The leaders of your team do not always have to come from the top or executive level. There are internal members of that team that can also serve as leaders. These are persons who are excited and passionate about this process and often help to push and drive towards an end goal.
Risk Assessment
Instruct your team to conduct a thorough security risk assessment, using outside independent consultants. It’s important to know your institution’s strengths and weaknesses before you develop an overall plan. The risk assessment is critical to help you develop effective emergency response plans. The following three P’s are the three key areas that are going to be the most important to you in terms regarding assessment.- Policies and procedures: What are the documented action steps for policies and procedures that govern your security risk management program? Do these include access control policies, identity management policies, lock down policies, surveillance policies, or all of the above?
- Protection systems: What types of hard physical protection systems do you have in place—access control, duress alarms, lighting, landscaping, guards, etc.?
- People: Your culture— This is also the key to your success. Does your institution have a lax security culture or a very strong culture of protection? Implementing best practices in policies and procedures or installing a million dollar physical protection system is negated if just one person props open the door when they go out for a walk.
Develop the Plan
With risk assessment completed, you can develop your emergency response plan and pre-event mitigation strategies. Align these with the needs of your institution.Always remember that your plans should not focus solely on prevention strategies and response, but also on next steps. Phases of the emergency management plan should include business continuity and recovery.
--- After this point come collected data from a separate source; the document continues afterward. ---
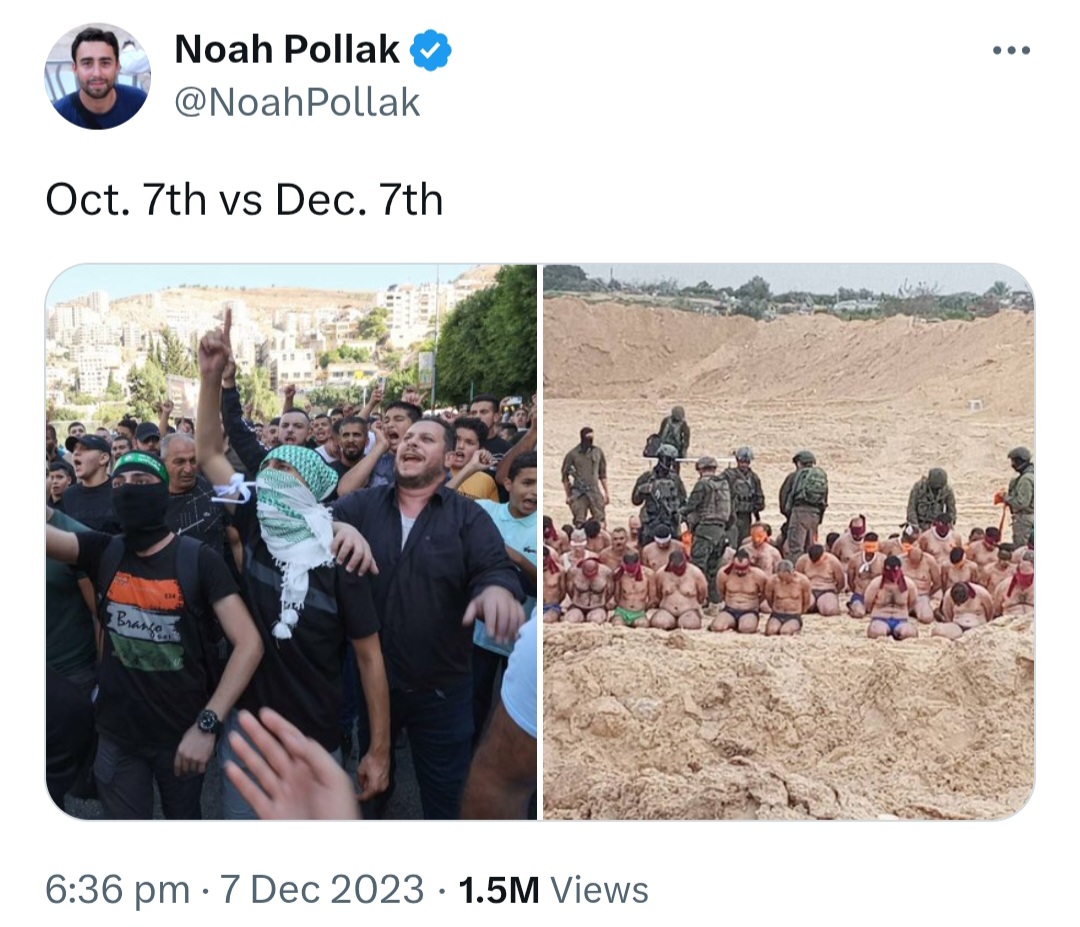Click the display name Noah Pollak
Image resolution: width=1080 pixels, height=927 pixels.
click(x=287, y=50)

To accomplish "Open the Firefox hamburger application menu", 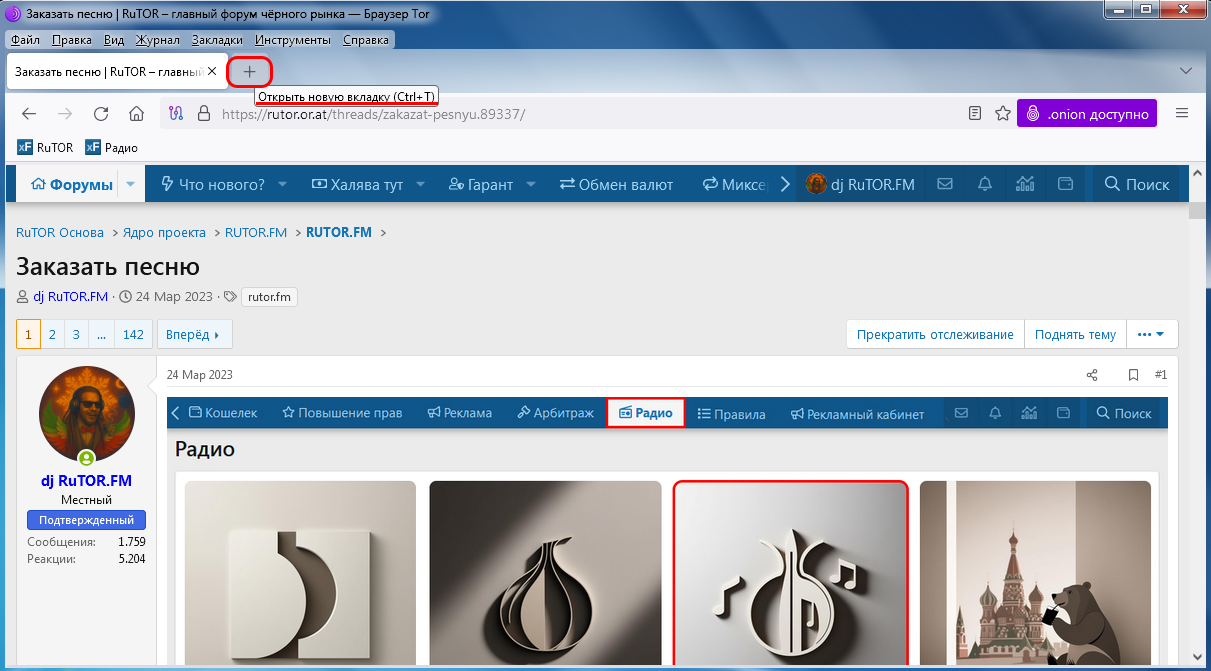I will point(1182,114).
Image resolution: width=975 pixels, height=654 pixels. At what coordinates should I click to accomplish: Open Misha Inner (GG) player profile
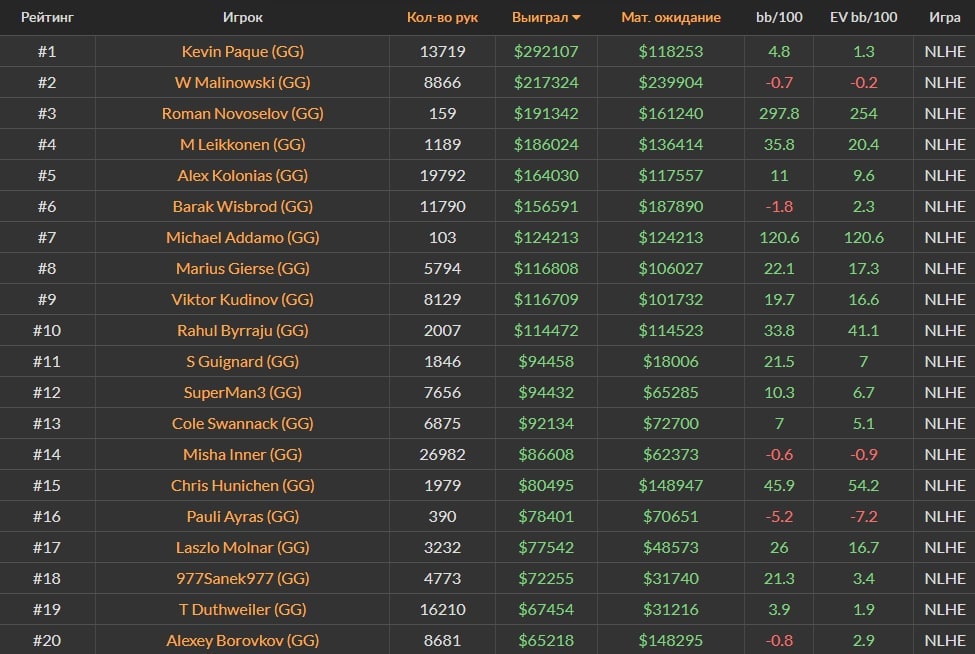(243, 454)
- How will we quickly return to a sense of operational normalcy after the event occurs?
- How will we recover?
- What steps will we initially take to continue forward as rapidly as possible?
Train and Test the Plan
Once the plan is completed, schedule training for faculty and staff. You can have the best plan in the world but if no one knows what that plan is, then you have no plan at all. Take time to educate your stakeholders of their roles and responsibilities in emergency management for your institutionNext, test the plan. An actual emergency is not the time to determine the effectiveness of the plan. Instead, conduct tabletop exercises, lunch and learns, in-service trainings, drills, etc. All plans have to be tested and practiced to truly determine their effectiveness.
This process can seem overwhelming and daunting. Initially, you might not be able to see the end result. However, you have to take the first step. No one ever gets to the end through a lack of effort or a failure to act.
Fighting an Apathetic Culture
As you develop an emergency response plan, you will likely face challenges. People often think:“These types of things will not happen here.”
“These types of events never really impact a small quiet campus like ours.”
“We don’t have time to address this.”
“There are other things more pressing and are a higher priority to us.”
Resist the inclination to fall into an apathetic mindset. Remember, if an emergency or disaster occurs, you may be called to testify in court. If you should find yourself on the witness stand, one of the first questions the plaintiff’s counsel will is, “What was your plan to respond to this event? And what were your pre-incident mitigation strategies?”
Creating an emergency response plan can seem overwhelming. Outside consultants and local and regional emergency management professionals can provide great insight to the information you need.
Educational campuses have a risk of violent incidents occurring at any time. The impact that can be felt from one of these catastrophic incidents of violence tends to impact us on various levels. It’s important to start planning right now.